SOA desperately needs DDD

Talking with some colleagues, involved in SOA projects, I often have the feeling of a big hole in the perception of what SOA is really meant for, and what is needed for SOA projects to be successful.

I do believe that SOA is a great idea, it just sounds like large scale common sense. But I also do believe that “large scale common sense” is an oxymoron. Many dysfunctions in SOA projects are closely related to what normally happens in large scale projects, and in many cases those dysfunctions are transforming the whole stuff a whole big loss of money.

A common mistake, is to focus primarily on the architectural aspects of a SOA implementation. Which sounds like a rather obvious thing to do, considering what the A of SOA stands for. Unfortunately, this approach often turns out being narrowed to large scale OOP, only with a different terminology. Services (and their underlying model) are not reusable the same way objects are (and you remember a bit of the times where “reuse” was the buzzword and OO was hype, you probably know that also object reuse turned out being a lot different from the premises).
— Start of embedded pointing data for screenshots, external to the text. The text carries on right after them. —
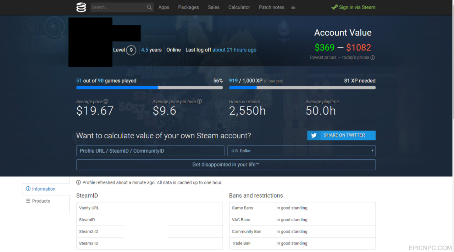Screen dimensions: 454x252
Task: Open the Packages menu item
Action: [x=189, y=7]
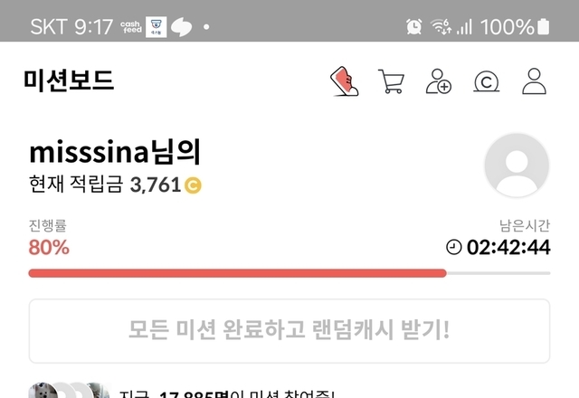Tap the gold coin beside 3,761
The width and height of the screenshot is (579, 398).
point(193,185)
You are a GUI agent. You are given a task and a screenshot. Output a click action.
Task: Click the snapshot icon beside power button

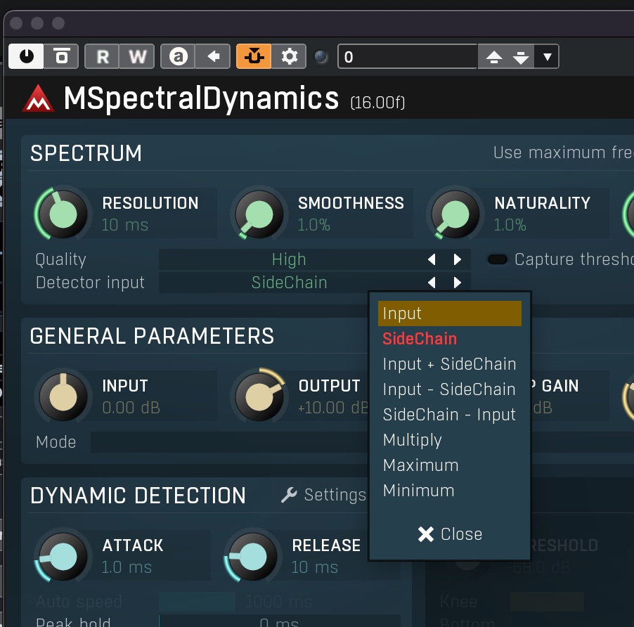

Behind its interface, a service is implemented according to a specific model. SOA makes no assumptions about the model, and allows for different implementation strategies: so far so good. Still one of the primary drivers for SOA is the need to rationalize the enterprise landscape, by removing unnecessary duplications and enforcing reuse of enterprise level services (we’re still in the “large scale common sense” here). Too often, the attempt to rationalize the landscape goes too far, trying to involve also the model in the process. This is often linked to the way SOA is conceived and implemented within your organization, a policy like “every significant entity will have to be wrapped by a service” will possibly lead to an enterprise scale CRUD moloch.

Enter Strategic Domain Driven Design
The point is that a service might be a significant reusable entity throughout the enterprise, while a model might not. A model should be the optimal solution to one specific problem, valid within a specific context. The context must have boundaries to allow for an optimal solution. An enterprise-level model will rapidly become blurred and some key abstraction will start to serve too many different purposes.

What is a Customer within an enterprise? Can you really find a one-size-fits-all model to represent a customer within the many context that must be supported by your enterprise scale SOA? My take on that is ...nope. Well, you’ll always be able to find some trivial entity that can be the same throughout the whole enterprise, but the odds will be against you if you start looking to some non-trivial entities existing in multiple domains.

In strategic Domain Driven Design there are some key principles to address this situation.
  • a model serves a specific use”: a model is a tool, and to be perfectly shaped for a specific use, the use must be well defined. Like a tool, a model can’t be really effective if the same object is used for many different purposes. Also, an effective model must be kept small enough to be coherent and manageable by a single skilled development team.
  • a model lives within a well defined context”: context and their boundaries are really important to define a coherent model. There are entities that can be used in different context, but sharing the same entity is not necessarily the best way to address the problem. Often the drawbacks are heavies than the advantages.
  • there will always be multiple models”: despite this sounding rather obvious on a large scale SOA, many times a lot of effort is dedicated to try to fight this situation, with minimal chances to win.

A typical problem with SOA is that implicit communication costs are rarely accounted. Sharing the vision of a model within a development team already has a cost which can be kept small enough if the team size is reasonable. Having the same vision within a 5 persons team is feasible. Sharing the vision among 40 people (or more) from different consulting or body rental companies (which is a common scenario in large-scale SOA development) is pure utopia.